What to produce. Repeat the entries exactly as they stand.

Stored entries
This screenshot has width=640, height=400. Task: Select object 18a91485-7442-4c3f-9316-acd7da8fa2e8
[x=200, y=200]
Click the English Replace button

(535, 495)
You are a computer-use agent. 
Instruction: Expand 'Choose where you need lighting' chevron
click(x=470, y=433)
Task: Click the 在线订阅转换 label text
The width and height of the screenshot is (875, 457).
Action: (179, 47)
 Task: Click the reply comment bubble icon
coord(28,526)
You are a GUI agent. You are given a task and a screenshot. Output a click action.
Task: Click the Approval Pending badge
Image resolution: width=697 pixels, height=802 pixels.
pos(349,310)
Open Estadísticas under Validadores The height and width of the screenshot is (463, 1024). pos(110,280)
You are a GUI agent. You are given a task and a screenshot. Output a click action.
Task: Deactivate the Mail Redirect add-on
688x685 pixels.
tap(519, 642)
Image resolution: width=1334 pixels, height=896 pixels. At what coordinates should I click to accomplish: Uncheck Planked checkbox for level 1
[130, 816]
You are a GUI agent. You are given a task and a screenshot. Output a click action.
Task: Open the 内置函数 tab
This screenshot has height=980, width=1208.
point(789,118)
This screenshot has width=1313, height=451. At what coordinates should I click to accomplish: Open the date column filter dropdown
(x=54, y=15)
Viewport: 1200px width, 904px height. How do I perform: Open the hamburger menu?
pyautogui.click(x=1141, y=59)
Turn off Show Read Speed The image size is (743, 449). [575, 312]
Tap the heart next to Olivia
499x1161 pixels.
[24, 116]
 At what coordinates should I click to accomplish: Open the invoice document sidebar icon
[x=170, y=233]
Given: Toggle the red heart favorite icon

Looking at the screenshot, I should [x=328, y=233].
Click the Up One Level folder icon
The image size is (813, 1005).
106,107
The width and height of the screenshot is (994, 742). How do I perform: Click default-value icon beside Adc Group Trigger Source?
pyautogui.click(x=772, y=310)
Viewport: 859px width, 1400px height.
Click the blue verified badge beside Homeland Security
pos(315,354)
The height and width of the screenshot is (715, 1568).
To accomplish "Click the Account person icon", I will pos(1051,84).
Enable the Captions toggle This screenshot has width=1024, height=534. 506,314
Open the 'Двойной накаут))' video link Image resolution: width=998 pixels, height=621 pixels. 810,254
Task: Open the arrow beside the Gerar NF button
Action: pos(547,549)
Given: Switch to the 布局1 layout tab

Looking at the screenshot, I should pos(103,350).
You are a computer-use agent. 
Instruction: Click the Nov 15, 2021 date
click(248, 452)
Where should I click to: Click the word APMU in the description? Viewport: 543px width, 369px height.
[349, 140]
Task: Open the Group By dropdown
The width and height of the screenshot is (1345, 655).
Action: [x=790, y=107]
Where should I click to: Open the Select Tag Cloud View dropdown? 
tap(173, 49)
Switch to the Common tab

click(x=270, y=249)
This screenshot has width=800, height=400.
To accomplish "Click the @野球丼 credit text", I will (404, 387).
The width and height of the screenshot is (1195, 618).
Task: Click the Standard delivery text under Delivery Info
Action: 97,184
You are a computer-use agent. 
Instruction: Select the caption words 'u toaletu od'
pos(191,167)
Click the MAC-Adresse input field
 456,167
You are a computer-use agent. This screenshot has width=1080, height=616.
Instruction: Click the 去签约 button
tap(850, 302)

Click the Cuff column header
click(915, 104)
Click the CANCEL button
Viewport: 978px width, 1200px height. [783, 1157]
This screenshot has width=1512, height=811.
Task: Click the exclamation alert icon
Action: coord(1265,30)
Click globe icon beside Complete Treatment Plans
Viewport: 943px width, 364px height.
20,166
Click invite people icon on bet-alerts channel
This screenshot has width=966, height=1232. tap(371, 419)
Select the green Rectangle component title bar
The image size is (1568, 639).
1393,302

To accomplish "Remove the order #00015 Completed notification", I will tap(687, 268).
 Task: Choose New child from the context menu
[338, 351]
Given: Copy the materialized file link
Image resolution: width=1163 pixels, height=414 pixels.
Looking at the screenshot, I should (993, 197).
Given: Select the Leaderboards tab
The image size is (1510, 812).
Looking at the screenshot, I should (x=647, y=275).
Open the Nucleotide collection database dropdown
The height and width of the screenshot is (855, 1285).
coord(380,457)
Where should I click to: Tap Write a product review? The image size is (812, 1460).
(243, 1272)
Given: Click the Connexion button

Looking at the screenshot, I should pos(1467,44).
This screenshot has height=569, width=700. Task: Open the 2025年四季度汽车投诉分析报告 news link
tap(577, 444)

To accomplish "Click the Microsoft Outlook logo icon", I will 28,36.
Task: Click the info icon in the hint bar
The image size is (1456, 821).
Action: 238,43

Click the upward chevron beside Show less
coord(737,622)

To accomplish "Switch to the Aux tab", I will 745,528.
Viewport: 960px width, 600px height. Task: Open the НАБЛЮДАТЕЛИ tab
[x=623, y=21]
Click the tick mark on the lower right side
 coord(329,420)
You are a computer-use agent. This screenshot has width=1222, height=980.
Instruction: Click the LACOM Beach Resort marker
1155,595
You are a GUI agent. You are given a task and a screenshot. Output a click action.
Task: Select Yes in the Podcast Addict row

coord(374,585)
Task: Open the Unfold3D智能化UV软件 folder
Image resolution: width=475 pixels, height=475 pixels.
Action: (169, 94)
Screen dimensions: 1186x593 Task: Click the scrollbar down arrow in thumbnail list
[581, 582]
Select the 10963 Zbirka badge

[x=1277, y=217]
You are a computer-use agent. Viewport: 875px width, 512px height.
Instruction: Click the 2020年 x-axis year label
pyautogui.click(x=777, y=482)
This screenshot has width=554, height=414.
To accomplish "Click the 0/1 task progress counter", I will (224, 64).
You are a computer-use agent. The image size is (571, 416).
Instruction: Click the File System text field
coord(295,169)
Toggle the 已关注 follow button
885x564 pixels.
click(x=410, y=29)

Response box.
This screenshot has width=640, height=400. Task: Select object 18a91485-7442-4c3f-9316-acd7da8fa2e8
[x=200, y=200]
Click the English Replace button

(535, 495)
You are a computer-use agent. 
Instruction: Expand 'Choose where you need lighting' chevron
click(x=470, y=433)
Task: Click the 在线订阅转换 label text
The width and height of the screenshot is (875, 457).
Action: (179, 47)
 Task: Click the reply comment bubble icon
coord(28,526)
You are a GUI agent. You are given a task and a screenshot. Output a click action.
Task: Click the Approval Pending badge
Image resolution: width=697 pixels, height=802 pixels.
pos(349,310)
Open Estadísticas under Validadores The height and width of the screenshot is (463, 1024). pos(110,280)
You are a GUI agent. You are given a task and a screenshot. Output a click action.
Task: Deactivate the Mail Redirect add-on
688x685 pixels.
tap(519, 642)
Image resolution: width=1334 pixels, height=896 pixels. At what coordinates should I click to accomplish: Uncheck Planked checkbox for level 1
[130, 816]
You are a GUI agent. You are given a task and a screenshot. Output a click action.
Task: Open the 内置函数 tab
This screenshot has height=980, width=1208.
point(789,118)
This screenshot has width=1313, height=451. At what coordinates should I click to accomplish: Open the date column filter dropdown
(x=54, y=15)
Viewport: 1200px width, 904px height. How do I perform: Open the hamburger menu?
pyautogui.click(x=1141, y=59)
Turn off Show Read Speed The image size is (743, 449). [575, 312]
Tap the heart next to Olivia
499x1161 pixels.
[24, 116]
 At what coordinates should I click to accomplish: Open the invoice document sidebar icon
[x=170, y=233]
Given: Toggle the red heart favorite icon

Looking at the screenshot, I should [x=328, y=233].
Click the Up One Level folder icon
The image size is (813, 1005).
106,107
The width and height of the screenshot is (994, 742). How do I perform: Click default-value icon beside Adc Group Trigger Source?
pyautogui.click(x=772, y=310)
Viewport: 859px width, 1400px height.
Click the blue verified badge beside Homeland Security
pos(315,354)
The height and width of the screenshot is (715, 1568).
To accomplish "Click the Account person icon", I will pos(1051,84).
Enable the Captions toggle This screenshot has width=1024, height=534. 506,314
Open the 'Двойной накаут))' video link Image resolution: width=998 pixels, height=621 pixels. 810,254
Task: Open the arrow beside the Gerar NF button
Action: pos(547,549)
Given: Switch to the 布局1 layout tab

Looking at the screenshot, I should pos(103,350).
You are a computer-use agent. 
Instruction: Click the Nov 15, 2021 date
click(248, 452)
Where should I click to: Click the word APMU in the description? Viewport: 543px width, 369px height.
[349, 140]
Task: Open the Group By dropdown
The width and height of the screenshot is (1345, 655).
Action: [x=790, y=107]
Where should I click to: Open the Select Tag Cloud View dropdown? 
tap(173, 49)
Switch to the Common tab

click(x=270, y=249)
This screenshot has width=800, height=400.
To accomplish "Click the @野球丼 credit text", I will (404, 387).
The width and height of the screenshot is (1195, 618).
Task: Click the Standard delivery text under Delivery Info
Action: 97,184
You are a computer-use agent. 
Instruction: Select the caption words 'u toaletu od'
pos(191,167)
Click the MAC-Adresse input field
 456,167
You are a computer-use agent. This screenshot has width=1080, height=616.
Instruction: Click the 去签约 button
tap(850, 302)

Click the Cuff column header
click(915, 104)
Click the CANCEL button
Viewport: 978px width, 1200px height. [783, 1157]
This screenshot has width=1512, height=811.
Task: Click the exclamation alert icon
Action: coord(1265,30)
Click globe icon beside Complete Treatment Plans
Viewport: 943px width, 364px height.
20,166
Click invite people icon on bet-alerts channel
This screenshot has width=966, height=1232. tap(371, 419)
Select the green Rectangle component title bar
The image size is (1568, 639).
1393,302

To accomplish "Remove the order #00015 Completed notification", I will tap(687, 268).
 Task: Choose New child from the context menu
[338, 351]
Given: Copy the materialized file link
Image resolution: width=1163 pixels, height=414 pixels.
Looking at the screenshot, I should (993, 197).
Given: Select the Leaderboards tab
The image size is (1510, 812).
Looking at the screenshot, I should (x=647, y=275).
Open the Nucleotide collection database dropdown
The height and width of the screenshot is (855, 1285).
coord(380,457)
Where should I click to: Tap Write a product review? The image size is (812, 1460).
(243, 1272)
Given: Click the Connexion button

Looking at the screenshot, I should pos(1467,44).
This screenshot has height=569, width=700. Task: Open the 2025年四季度汽车投诉分析报告 news link
tap(577, 444)

To accomplish "Click the Microsoft Outlook logo icon", I will 28,36.
Task: Click the info icon in the hint bar
The image size is (1456, 821).
Action: 238,43

Click the upward chevron beside Show less
coord(737,622)

To accomplish "Switch to the Aux tab", I will 745,528.
Viewport: 960px width, 600px height. Task: Open the НАБЛЮДАТЕЛИ tab
[x=623, y=21]
Click the tick mark on the lower right side
 coord(329,420)
You are a computer-use agent. This screenshot has width=1222, height=980.
Instruction: Click the LACOM Beach Resort marker
1155,595
You are a GUI agent. You are given a task and a screenshot. Output a click action.
Task: Select Yes in the Podcast Addict row

coord(374,585)
Task: Open the Unfold3D智能化UV软件 folder
Image resolution: width=475 pixels, height=475 pixels.
Action: (169, 94)
Screen dimensions: 1186x593 Task: Click the scrollbar down arrow in thumbnail list
[581, 582]
Select the 10963 Zbirka badge

[x=1277, y=217]
You are a computer-use agent. Viewport: 875px width, 512px height.
Instruction: Click the 2020年 x-axis year label
pyautogui.click(x=777, y=482)
This screenshot has width=554, height=414.
To accomplish "Click the 0/1 task progress counter", I will (224, 64).
You are a computer-use agent. The image size is (571, 416).
Instruction: Click the File System text field
coord(295,169)
Toggle the 已关注 follow button
885x564 pixels.
click(x=410, y=29)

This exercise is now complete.